▸ **ACTION ITEM**
Transcribe word for word the portion of the passage below on Medicare payment and patient care that starts at the words "Before 2008, the" and stops after "stand-alone information silos.".

▸ **EXCERPT PROVIDED**
━━━━━━━━━━━━━━━━

Before 2008, the quality of patient care and how Medicare paid for it had little to do with each other.
Doctors and hospitals provided specific services, billed with the correct procedure code, and got paid. As a result, each patient’s health records, with each different doctor, lab, and hospital, were kept in stand-alone information silos.
This was a barrier to information sharing and care coordination between different providers caring for the same patient. And when you consider how likely elders are to be seeing multiple doctors – a primary care physician plus one of more specialists – this setup could cause health problems while trying to cure them.
A recent analysis of prescription drug alerts, for example, found that the more doctors that people over 65 saw, the more different prescriptions they filled, and the higher the risk of drug-to-drug interactions, under- and overuse of drugs, and duplications of treatment.

━━━━━━━━━━━━━━━━

▸ **STUDY MATERIAL**
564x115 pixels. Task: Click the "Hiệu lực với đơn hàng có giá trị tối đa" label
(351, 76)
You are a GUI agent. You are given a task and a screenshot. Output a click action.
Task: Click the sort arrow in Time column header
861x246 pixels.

━━━━━━━━━━━━━━━━

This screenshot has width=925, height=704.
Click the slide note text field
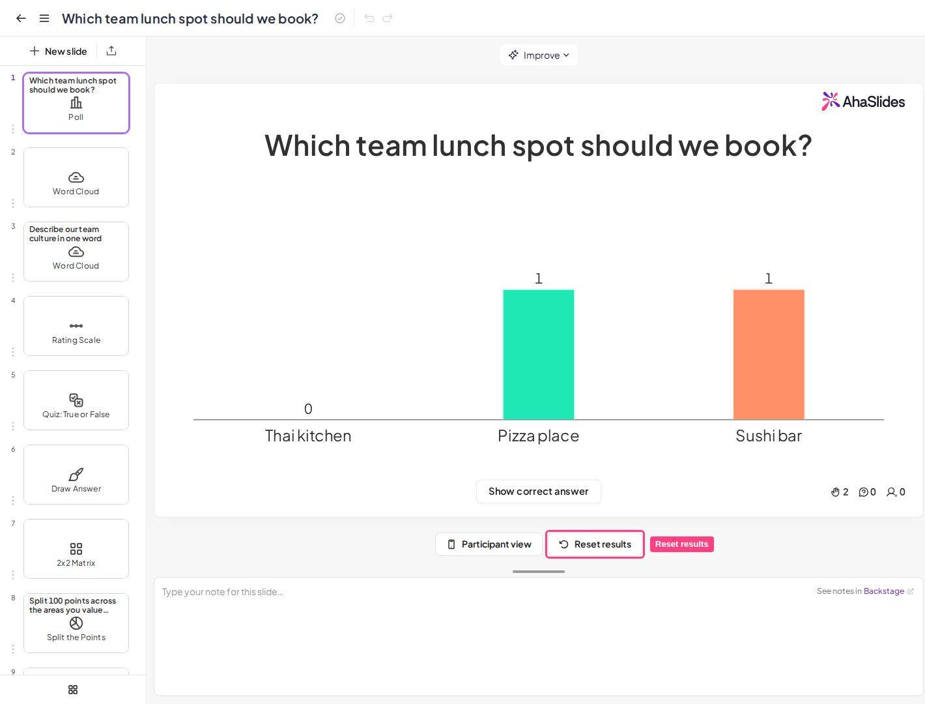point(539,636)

━━━━━━━━━━━━━━━━

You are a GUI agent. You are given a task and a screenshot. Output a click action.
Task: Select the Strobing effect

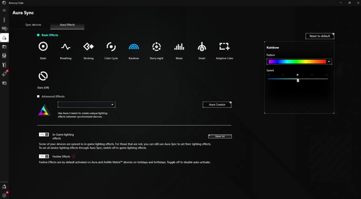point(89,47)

━━━━━━━━━━━━━━━━

▸ **RESULT OF THE TASK**
Before 2008, the quality of patient care and how Medicare paid for it had little to do with each other.
Doctors and hospitals provided specific services, billed with the correct procedure code, and got paid. As a result, each patient’s health records, with each different doctor, lab, and hospital, were kept in stand-alone information silos.